§ WHAT YOU WILL DO
Render the records below as a Markdown table with the columns "Row" and "Line", where "Row" holds a running number. Include only the lines from the one containing "Identify the location of top-navbar: 微信人家." through the one containing "Looking at the image, I should click on (1064, 46).", both ends included, and omit any blank lines.

§ PROVIDED ENTRIES
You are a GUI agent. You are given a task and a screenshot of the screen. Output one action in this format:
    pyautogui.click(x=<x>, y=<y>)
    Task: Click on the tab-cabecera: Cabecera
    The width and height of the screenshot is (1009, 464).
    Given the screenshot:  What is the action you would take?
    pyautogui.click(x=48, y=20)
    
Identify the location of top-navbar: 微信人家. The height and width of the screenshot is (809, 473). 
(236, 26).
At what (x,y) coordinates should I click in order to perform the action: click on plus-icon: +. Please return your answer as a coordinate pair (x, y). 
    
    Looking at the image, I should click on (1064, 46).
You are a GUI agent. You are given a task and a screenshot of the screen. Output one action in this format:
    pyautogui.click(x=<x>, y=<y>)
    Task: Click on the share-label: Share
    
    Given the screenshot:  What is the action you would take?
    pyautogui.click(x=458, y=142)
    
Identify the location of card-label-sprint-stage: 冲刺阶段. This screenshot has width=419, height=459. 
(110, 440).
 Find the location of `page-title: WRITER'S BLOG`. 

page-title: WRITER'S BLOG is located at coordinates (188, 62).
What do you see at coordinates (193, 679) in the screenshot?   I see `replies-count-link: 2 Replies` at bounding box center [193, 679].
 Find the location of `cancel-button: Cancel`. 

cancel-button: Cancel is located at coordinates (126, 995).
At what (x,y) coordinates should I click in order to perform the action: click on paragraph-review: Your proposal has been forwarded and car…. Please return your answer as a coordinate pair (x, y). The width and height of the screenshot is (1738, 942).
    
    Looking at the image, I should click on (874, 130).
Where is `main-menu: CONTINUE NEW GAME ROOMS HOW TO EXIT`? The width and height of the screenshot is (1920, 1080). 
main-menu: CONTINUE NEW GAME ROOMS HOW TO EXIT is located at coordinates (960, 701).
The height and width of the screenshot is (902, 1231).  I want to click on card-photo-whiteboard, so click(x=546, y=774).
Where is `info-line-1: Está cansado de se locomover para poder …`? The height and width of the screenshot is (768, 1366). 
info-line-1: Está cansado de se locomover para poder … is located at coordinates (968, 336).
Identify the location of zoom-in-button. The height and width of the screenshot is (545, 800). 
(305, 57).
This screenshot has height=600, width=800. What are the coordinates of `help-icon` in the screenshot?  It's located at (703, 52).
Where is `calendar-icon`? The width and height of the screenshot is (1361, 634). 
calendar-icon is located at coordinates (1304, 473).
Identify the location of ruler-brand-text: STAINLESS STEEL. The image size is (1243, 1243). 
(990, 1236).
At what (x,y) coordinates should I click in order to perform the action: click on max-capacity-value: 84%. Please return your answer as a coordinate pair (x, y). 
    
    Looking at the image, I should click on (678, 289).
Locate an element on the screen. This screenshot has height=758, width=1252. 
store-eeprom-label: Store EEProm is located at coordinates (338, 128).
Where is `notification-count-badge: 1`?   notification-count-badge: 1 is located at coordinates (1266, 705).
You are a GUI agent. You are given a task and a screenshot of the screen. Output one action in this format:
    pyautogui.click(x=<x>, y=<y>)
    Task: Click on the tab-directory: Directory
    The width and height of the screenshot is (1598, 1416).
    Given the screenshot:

§ SOLVED EXERCISE
| Row | Line |
|---|---|
| 1 | Identify the location of top-navbar: 微信人家. The height and width of the screenshot is (809, 473).  |
| 2 | (236, 26). |
| 3 | At what (x,y) coordinates should I click in order to perform the action: click on plus-icon: +. Please return your answer as a coordinate pair (x, y).  |
| 4 |     Looking at the image, I should click on (1064, 46). |